_Quoted text_:
I usually post reviews of books I either rate highly or think had strong points of interest even if they didn't quite stick the landing, but I thought it might be fun to look at four books I have started but not finished over the past six months because I just did like them at all. DNFs are rare for me, I tend to stubbornly hang in even if a book is meh, but these four broke me, all in very different ways.
This was a DNF at 52%. The reason I stopped: I found Langley's approach to document analysis ahistorical, naïve, and almost laughably partisan. I guess I should not have been surprised, given how strongly Langley feels about Richard, and it's not to cast any shade on her earlier massive achievement of discovering Richard's body, but this book, and the project it reports on, is seriously flawed.
Discovering new documentary references that may refer to the princes (or to the pretenders) in Europe is interesting indeed, but the interpretation she puts on these fragments is in no way supportable or supported. To give just one example - she cites a receipt for the supply of some military arms for a campaign sponsored by Margaret of Burgundy in favour of "Edward", and extrapolates that to an assertion that this proves that Edward V (the elder of the princes) must have been alive and moving around at that time.

_Directives_:
A – Transcribe the passage of the review from "I usually post" to "is seriously flawed.".
B – According to the review, at what percentage did the reviewer stop reading Langley's book?
C – Condense the paragraph of the review beginning "This was a DNF at 52%" into a shorter version that retains its main points.

_Given material_:
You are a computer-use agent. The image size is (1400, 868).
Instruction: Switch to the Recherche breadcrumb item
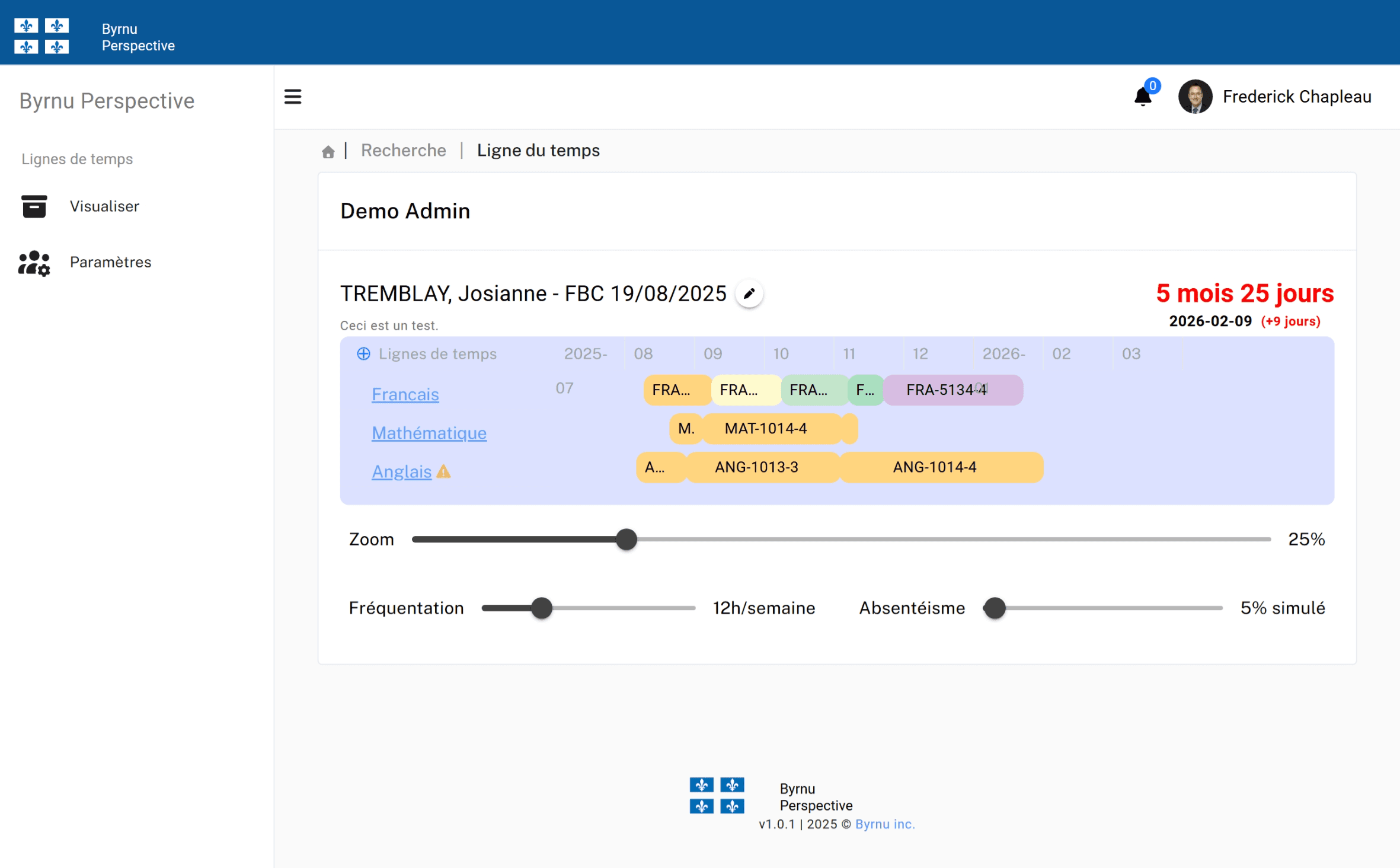[x=403, y=150]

_Solved problems_:
A –
I usually post reviews of books I either rate highly or think had strong points of interest even if they didn't quite stick the landing, but I thought it might be fun to look at four books I have started but not finished over the past six months because I just did like them at all. DNFs are rare for me, I tend to stubbornly hang in even if a book is meh, but these four broke me, all in very different ways.
This was a DNF at 52%. The reason I stopped: I found Langley's approach to document analysis ahistorical, naïve, and almost laughably partisan. I guess I should not have been surprised, given how strongly Langley feels about Richard, and it's not to cast any shade on her earlier massive achievement of discovering Richard's body, but this book, and the project it reports on, is seriously flawed.

B – 52%.

C – The reviewer abandoned the book at 52%, judging Langley's approach to document analysis ahistorical, naïve and almost laughably partisan. This was attributed to Langley's strong feelings about Richard. The reviewer acknowledged her earlier achievement of discovering Richard's body but considered this book, and the project it reports on, seriously flawed.